Fig. 4. Ependymal cell-specific inhibition of IL-17A signaling enhances axonal sprouting.

Fig. 4

a Experimental time course of tamoxifen administration and BDA injection. b Representative images of BDA-labeled CST axons (white) in the transverse sections of the spinal cord at distances of 3000 µm rostral (R3000), 800 µm rostral (R800), and 800 µm caudal (C800) to the lesion epicenter. Upper: Control (Cre-) mouse. Lower: IL-17RA-deficient (Cre+) mouse. Scale bars: 100 μm. c Representative images of 5-HT-labeled axons (white) in the transverse sections of the spinal cord at 800 µm rostral to the lesion epicenter.
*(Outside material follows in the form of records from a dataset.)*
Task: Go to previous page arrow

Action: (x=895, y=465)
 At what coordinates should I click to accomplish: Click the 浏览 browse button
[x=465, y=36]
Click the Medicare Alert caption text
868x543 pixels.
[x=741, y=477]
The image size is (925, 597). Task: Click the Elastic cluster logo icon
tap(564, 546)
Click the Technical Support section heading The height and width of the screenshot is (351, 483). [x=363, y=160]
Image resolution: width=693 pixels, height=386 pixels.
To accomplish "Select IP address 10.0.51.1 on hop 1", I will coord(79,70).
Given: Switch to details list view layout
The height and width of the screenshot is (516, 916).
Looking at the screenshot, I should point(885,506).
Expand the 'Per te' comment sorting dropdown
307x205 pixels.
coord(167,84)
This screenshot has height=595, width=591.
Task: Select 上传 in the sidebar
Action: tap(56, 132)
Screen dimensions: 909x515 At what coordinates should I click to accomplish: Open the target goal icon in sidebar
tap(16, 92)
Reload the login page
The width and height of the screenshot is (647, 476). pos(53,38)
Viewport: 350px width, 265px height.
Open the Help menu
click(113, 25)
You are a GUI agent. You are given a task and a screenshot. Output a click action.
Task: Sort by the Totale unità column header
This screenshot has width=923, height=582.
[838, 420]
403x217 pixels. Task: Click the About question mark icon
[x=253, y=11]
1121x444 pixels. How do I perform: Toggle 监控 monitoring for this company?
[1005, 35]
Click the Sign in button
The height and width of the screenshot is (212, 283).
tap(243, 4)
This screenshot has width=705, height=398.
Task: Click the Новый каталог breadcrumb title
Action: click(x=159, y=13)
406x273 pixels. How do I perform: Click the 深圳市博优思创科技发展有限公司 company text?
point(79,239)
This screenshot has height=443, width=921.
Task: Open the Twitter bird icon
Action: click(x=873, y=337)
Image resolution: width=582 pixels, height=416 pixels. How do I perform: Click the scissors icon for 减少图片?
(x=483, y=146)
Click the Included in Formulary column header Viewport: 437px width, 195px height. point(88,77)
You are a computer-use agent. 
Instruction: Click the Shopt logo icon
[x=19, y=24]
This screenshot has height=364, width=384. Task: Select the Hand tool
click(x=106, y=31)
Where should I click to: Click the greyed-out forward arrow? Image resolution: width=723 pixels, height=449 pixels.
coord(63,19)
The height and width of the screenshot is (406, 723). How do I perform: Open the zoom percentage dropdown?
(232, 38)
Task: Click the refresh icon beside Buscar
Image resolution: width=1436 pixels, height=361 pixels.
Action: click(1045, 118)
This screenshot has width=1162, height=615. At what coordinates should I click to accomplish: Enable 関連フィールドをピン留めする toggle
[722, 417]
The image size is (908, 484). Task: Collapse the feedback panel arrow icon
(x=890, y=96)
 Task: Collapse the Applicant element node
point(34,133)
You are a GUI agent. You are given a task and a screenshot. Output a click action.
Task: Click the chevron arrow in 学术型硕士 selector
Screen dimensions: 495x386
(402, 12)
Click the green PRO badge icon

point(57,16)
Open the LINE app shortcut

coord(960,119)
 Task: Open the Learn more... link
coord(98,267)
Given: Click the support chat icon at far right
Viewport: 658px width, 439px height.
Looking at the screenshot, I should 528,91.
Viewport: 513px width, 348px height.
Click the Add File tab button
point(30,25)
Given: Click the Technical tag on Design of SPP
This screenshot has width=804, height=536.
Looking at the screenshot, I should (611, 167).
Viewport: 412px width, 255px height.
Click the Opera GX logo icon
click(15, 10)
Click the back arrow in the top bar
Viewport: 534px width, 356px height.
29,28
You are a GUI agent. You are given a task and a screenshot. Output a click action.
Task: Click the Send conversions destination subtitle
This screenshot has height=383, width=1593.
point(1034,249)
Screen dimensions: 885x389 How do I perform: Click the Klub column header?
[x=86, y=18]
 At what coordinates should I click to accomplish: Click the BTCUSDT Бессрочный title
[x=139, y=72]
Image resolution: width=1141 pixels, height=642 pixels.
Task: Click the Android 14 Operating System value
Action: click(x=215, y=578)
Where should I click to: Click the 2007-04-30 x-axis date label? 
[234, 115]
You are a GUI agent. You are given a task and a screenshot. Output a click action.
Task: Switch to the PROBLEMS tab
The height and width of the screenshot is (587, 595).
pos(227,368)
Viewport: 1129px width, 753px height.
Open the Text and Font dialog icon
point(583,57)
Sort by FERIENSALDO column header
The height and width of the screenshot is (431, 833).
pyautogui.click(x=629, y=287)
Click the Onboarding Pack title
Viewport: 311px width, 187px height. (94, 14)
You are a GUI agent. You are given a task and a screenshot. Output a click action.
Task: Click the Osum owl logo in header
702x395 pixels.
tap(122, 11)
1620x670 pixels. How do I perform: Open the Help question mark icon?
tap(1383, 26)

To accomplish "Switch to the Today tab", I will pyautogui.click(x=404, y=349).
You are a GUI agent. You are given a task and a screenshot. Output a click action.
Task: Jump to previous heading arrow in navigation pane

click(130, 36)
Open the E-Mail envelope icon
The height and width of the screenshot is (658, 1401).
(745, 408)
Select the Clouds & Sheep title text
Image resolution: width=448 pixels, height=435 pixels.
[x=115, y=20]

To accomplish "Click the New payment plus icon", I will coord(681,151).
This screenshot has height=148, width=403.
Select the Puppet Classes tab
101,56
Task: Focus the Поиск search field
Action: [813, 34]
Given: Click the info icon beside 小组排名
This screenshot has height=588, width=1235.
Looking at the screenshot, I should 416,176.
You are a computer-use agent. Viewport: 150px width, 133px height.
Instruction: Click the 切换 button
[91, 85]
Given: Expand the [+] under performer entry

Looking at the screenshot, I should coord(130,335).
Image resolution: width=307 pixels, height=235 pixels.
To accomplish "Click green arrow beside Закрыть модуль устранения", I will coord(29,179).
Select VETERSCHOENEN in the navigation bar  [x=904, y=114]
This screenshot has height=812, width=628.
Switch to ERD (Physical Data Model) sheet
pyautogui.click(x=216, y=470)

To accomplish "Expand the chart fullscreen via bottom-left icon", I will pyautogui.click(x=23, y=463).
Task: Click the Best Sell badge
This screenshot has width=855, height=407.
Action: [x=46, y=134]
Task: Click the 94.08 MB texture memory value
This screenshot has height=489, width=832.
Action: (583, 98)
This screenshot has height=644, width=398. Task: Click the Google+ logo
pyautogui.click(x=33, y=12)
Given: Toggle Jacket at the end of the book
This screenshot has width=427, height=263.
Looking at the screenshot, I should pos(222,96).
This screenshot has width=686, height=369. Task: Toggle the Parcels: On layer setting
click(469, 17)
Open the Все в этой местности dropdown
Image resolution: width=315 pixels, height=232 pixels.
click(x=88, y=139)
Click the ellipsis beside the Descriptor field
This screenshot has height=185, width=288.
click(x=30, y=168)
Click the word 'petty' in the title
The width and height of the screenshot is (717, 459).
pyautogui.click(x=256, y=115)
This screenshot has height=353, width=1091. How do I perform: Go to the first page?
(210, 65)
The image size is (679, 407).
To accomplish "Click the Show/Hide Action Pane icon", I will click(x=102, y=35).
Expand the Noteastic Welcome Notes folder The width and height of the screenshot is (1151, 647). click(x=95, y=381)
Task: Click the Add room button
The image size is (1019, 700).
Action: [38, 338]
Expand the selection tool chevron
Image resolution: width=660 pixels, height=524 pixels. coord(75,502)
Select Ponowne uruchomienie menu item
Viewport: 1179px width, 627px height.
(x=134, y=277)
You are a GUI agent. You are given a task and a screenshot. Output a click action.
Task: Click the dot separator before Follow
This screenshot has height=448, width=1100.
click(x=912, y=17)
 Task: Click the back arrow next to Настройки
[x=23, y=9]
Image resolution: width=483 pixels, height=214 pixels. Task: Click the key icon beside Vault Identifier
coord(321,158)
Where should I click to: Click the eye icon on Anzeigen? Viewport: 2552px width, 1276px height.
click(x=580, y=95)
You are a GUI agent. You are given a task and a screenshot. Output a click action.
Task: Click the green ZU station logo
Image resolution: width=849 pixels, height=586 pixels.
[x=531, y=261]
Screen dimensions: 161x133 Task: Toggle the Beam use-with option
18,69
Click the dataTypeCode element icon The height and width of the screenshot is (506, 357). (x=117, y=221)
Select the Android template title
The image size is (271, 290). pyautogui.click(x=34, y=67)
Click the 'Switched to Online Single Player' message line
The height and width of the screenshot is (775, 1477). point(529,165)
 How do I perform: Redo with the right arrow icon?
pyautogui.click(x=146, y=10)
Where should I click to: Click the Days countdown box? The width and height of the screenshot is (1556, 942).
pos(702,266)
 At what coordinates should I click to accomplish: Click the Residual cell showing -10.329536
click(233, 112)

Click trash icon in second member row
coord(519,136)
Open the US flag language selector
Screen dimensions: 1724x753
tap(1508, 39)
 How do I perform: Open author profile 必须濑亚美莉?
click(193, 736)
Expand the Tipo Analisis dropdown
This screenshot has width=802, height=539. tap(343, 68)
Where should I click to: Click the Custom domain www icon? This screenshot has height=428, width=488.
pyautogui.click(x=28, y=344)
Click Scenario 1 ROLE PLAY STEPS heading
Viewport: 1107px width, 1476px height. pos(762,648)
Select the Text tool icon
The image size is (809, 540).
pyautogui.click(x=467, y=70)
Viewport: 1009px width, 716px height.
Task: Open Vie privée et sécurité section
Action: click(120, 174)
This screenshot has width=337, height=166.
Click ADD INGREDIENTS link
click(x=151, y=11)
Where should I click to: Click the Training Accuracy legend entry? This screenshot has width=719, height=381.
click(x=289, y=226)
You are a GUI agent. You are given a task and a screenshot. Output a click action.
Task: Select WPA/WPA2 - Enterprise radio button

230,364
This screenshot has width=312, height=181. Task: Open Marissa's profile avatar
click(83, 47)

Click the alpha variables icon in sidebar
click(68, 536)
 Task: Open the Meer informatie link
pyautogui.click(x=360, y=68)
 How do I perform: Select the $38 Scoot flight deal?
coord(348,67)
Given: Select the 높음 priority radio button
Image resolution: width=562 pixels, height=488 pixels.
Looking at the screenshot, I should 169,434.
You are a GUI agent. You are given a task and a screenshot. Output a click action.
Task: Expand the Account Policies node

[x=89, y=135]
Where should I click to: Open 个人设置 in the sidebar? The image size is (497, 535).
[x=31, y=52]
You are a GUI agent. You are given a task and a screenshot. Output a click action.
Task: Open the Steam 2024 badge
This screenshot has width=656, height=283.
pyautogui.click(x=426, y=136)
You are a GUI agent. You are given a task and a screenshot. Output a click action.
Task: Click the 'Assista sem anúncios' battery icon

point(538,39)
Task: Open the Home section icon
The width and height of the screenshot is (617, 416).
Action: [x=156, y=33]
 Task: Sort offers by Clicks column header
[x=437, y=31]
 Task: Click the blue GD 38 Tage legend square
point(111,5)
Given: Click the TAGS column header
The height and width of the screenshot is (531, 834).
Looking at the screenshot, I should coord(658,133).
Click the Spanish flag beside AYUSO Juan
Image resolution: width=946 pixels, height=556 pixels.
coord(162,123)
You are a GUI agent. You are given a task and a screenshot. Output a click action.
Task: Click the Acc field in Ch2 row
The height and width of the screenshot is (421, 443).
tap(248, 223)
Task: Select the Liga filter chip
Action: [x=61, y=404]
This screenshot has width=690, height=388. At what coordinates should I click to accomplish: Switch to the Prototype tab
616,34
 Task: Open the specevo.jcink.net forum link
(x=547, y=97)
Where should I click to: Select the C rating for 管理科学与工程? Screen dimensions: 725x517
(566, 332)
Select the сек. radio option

Scale bars: 100 μm. d Quantification of the BDA-labeled CST axons at each site. The axon index (BDA-positive area) was increased in IL-17RA-deficient (Cre+) mice (n = 5, *p < 0.05, Mann–Whitney U test). e Quantification of the 5-HT-labeled raphespinal tract axons at each site from the lesion epicenter. The axon index (5-HT-positive area) was increased in Cre+ mice (n = 5, *p < 0.05, Mann–Whitney U test). Data are presented as mean ± SEM.